No páreo da eleição mais polarizada da história recente dos Estados Unidos estão a vice-presidente do país, Kamala Harris, e o ex-presidente Donald Trump. Às vésperas da definição do pleito, embora os candidatos apareçam empatados em diversos levantamentos, a democrata e o republicano apresentam diferenças marcantes em relação aos segmentos demográficos: ela lidera entre mulheres, eleitores com formação universitária e minorias étnicas, enquanto ele mantém vantagem entre homens e a população rural.

Os perfis antagônicos são retratos da polarização que afeta não apenas os Estados Unidos, mas surge como uma tendência nas democracias, explica Luciana Mello, professora do Centro Universitário IBMR e especialista em história das relações internacionais e gestão de políticas públicas em gênero e raça. “A polarização política atual, na verdade, não é de agora. (...) É importante olhar e perceber que é um movimento quase global.
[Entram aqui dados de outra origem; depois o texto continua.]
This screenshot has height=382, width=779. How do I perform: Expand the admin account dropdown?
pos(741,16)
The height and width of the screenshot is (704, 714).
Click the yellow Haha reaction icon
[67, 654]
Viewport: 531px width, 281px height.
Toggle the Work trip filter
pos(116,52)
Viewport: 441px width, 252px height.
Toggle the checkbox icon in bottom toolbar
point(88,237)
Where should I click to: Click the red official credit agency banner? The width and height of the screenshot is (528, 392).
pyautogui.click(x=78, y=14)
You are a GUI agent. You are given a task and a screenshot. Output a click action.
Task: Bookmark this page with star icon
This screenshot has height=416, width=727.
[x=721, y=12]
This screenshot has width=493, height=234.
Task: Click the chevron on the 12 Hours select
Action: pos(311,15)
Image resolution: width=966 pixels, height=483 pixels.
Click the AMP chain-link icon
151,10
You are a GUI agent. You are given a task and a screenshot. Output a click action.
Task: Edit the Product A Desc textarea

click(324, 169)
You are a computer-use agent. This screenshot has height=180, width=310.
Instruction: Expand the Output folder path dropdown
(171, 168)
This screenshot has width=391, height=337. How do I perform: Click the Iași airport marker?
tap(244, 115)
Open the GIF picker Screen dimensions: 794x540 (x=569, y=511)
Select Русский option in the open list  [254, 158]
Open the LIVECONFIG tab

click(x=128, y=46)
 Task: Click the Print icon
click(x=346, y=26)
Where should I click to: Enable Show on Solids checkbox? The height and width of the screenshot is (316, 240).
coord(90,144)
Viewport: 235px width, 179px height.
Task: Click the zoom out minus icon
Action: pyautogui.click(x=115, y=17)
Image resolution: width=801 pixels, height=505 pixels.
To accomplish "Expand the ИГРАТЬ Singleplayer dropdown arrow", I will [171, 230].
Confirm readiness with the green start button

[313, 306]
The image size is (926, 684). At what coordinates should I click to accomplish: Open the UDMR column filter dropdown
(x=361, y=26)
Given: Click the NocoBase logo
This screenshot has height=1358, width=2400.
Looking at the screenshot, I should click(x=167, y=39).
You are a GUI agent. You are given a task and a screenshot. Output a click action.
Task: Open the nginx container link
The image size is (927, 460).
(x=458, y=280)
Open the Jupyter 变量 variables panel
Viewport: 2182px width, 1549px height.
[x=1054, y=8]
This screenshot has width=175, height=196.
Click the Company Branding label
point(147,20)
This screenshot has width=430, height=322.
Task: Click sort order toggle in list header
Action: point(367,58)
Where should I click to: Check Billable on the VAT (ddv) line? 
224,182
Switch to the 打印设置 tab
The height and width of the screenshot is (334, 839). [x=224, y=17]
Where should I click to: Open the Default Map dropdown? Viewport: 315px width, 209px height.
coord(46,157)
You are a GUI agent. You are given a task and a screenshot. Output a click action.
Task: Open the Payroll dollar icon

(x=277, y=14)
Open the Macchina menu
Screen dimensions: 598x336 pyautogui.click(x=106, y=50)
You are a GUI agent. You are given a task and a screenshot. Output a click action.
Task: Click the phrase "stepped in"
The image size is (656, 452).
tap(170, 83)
Existe pouca flexibilidade para ouvir, para ponderar as opiniões e os posicionamentos”, explica.

Kamala, ex-procuradora geral da Califórnia, baseia sua plataforma na exaltação da justiça, defendendo alianças internacionais e sublinhando o papel dos EUA na estabilidade global. Em temas como mudanças climáticas, direitos reprodutivos e políticas migratórias, tem projeções de governo consideradas mais progressistas que as de seu adversário. Trump, por sua vez, prioriza o isolacionismo e a segurança doméstica, prometendo cortar gastos externos e focar a economia interna, mas demonstra uma moral mais “elástica” em relação a regimentos da Constituição do país – ele enfrenta diversas acusações criminais, inclusive pela invasão ao Capitólio, em 6 de janeiro de 2021, executada por eleitores republicanos inflamados por ele.

Mobilização
Nos EUA, onde o voto não é obrigatório, o desafio central para candidatos, historicamente, consiste em mobilizar suas bases. A escolha partidária no país, por sua vez, tende a ser transmitida de pais para filhos, como outras questões culturais, e a participação no pleito é coerente com os valores políticos assimilados na formação dos cidadãos. 

A campanha eleitoral de 2024, no entanto, reflete a ascensão das redes sociais como campos de batalha que moldam percepções políticas em tempo real, principalmente entre as novas gerações, mais propensas a uma decisão individualizada e, portanto, a uma “virada de voto”. Em outras palavras, para os mais jovens, o partido tende a pesar menos que as ideias, efetivamente.

Entretanto, esse cenário é, também, fortemente influenciado pelas fake news. “Nós estamos vivendo, globalmente, um momento da humanidade em que tudo é muito instantâneo e rápido. Para utilizar o conceito do (filósofo Zygmunt) Bauman, são sociedades líquidas. Nessa velocidade, as fake news acabam tendo um espaço para se proliferarem, porque as pessoas, por vezes, não têm mais a paciência de investigar o que estão lendo”, explica a especialista.

Analistas preveem uma disputa apertada, com a alta polarização nas redes sociais alimentando um comparecimento significativo às urnas, com maior engajamento entre latinos e afro-americanos comparado a 2020. Esta eleição, vista como “existencial” pelos americanos, promete definir não apenas a próxima liderança, mas a visão da América que prevalecerá.